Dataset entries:
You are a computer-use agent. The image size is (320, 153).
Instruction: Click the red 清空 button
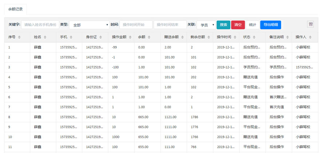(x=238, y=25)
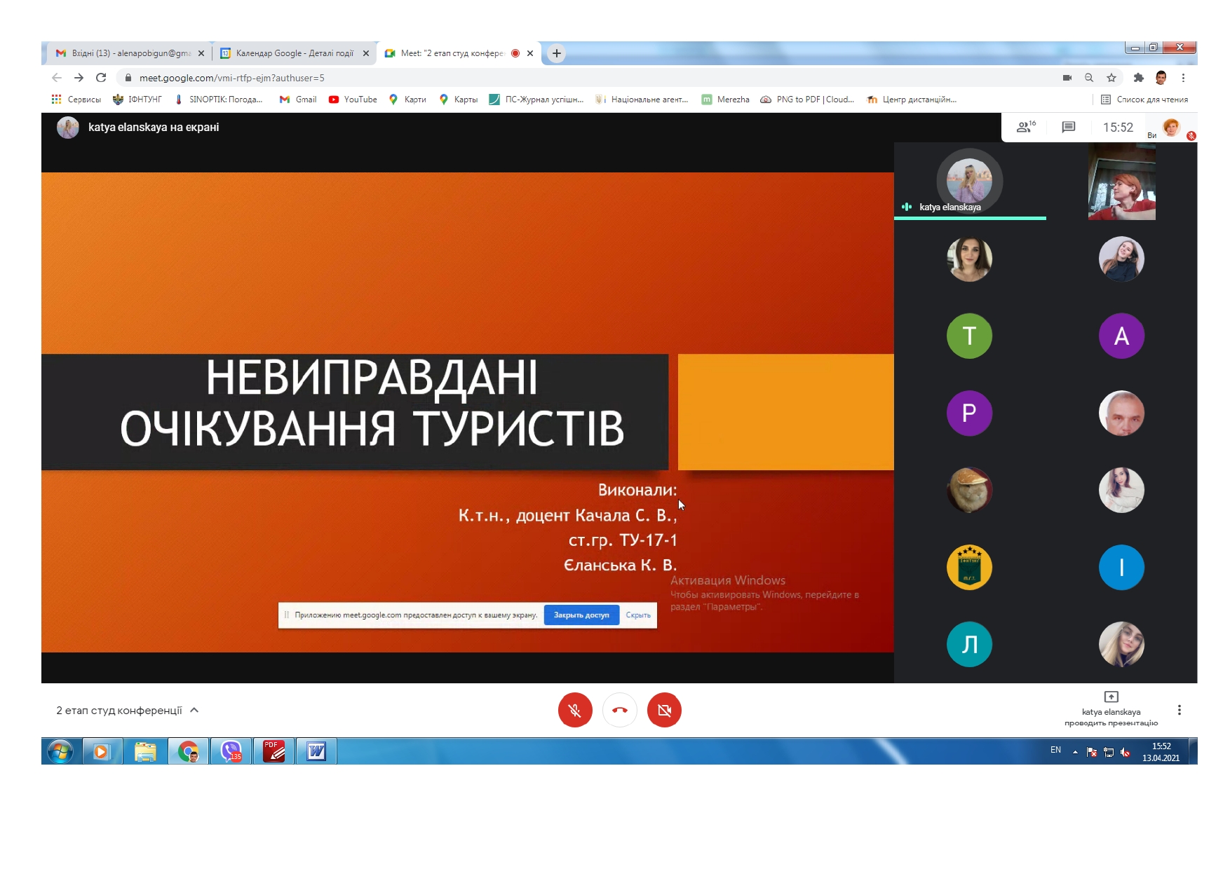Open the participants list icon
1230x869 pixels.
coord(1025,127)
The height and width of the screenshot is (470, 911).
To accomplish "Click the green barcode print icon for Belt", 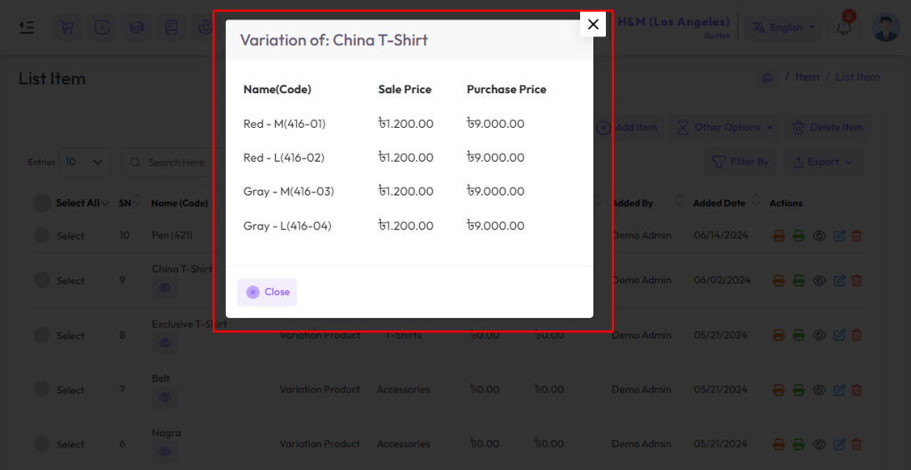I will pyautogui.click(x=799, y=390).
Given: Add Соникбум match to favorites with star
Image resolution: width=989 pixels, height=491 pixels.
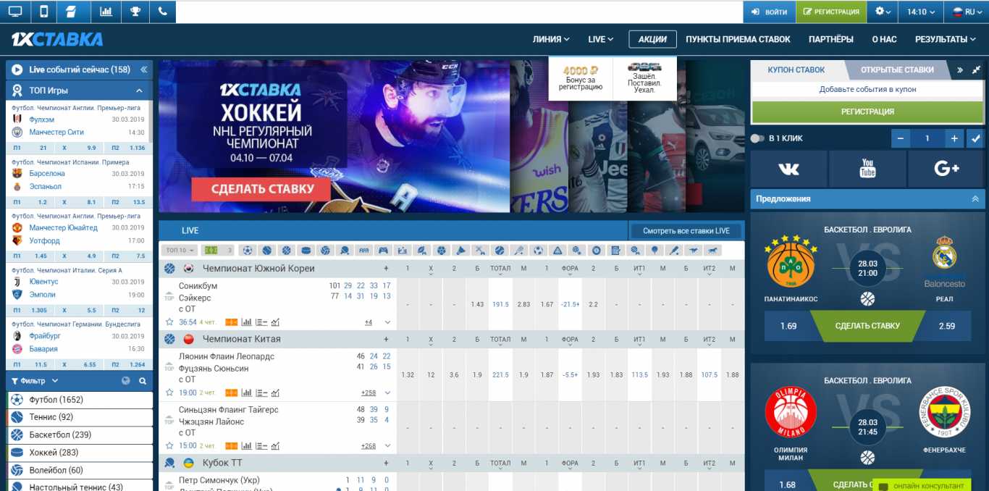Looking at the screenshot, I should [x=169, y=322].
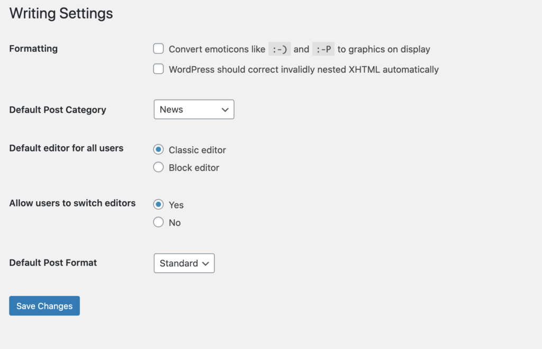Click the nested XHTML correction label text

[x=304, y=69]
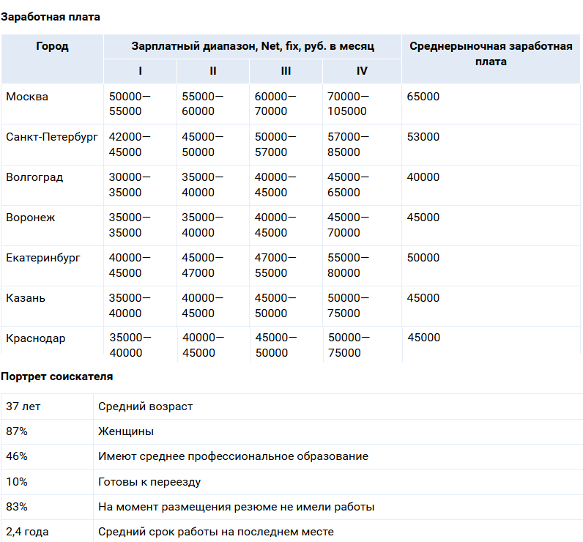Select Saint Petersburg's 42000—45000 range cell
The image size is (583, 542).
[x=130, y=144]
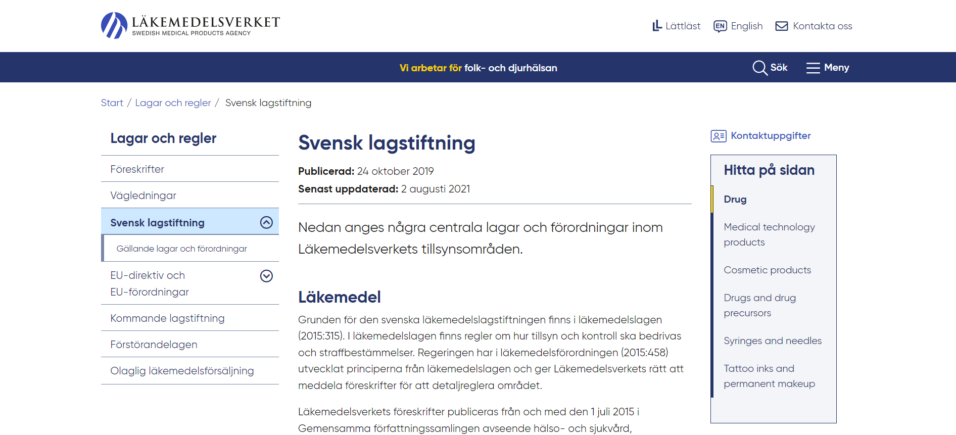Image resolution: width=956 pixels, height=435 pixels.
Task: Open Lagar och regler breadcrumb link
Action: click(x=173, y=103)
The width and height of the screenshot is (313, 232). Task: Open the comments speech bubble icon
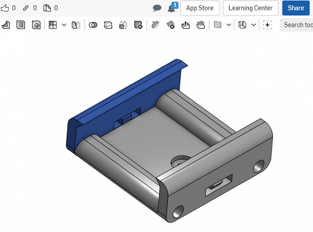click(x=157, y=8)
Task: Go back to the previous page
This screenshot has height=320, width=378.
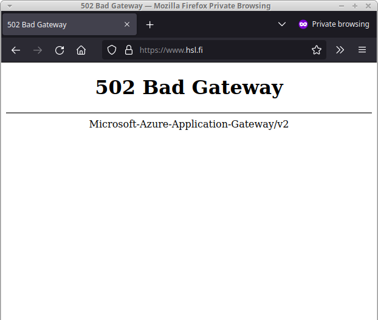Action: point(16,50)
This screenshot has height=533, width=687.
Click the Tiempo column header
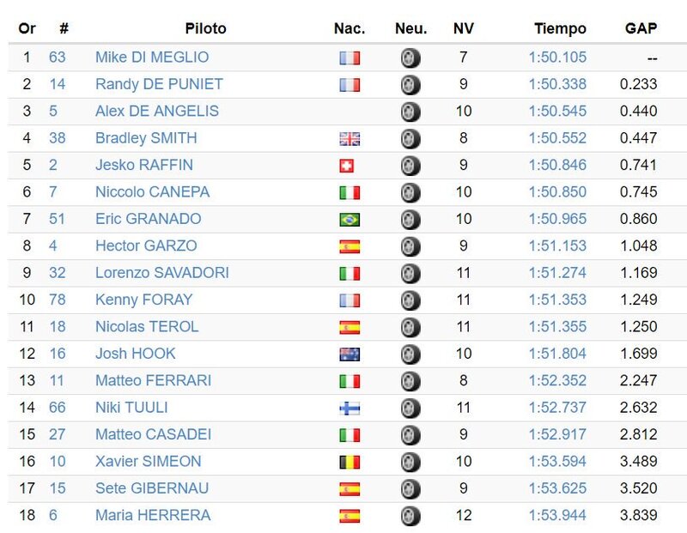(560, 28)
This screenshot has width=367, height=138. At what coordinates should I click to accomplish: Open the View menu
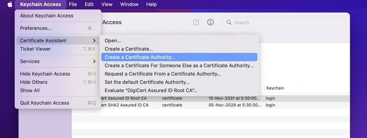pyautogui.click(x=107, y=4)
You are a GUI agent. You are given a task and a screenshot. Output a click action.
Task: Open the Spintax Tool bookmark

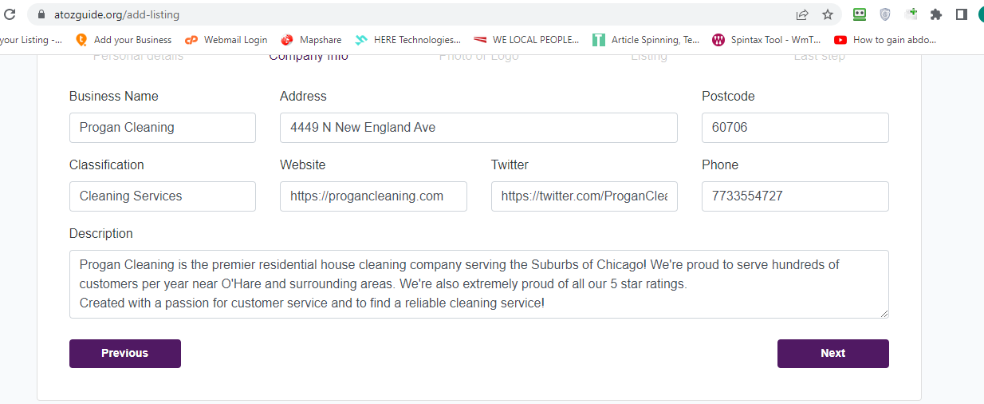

[EXERCISE PROMPT] A single number is expected: the count of lines in the entries that carry the string "agent".

[ANSWER] 2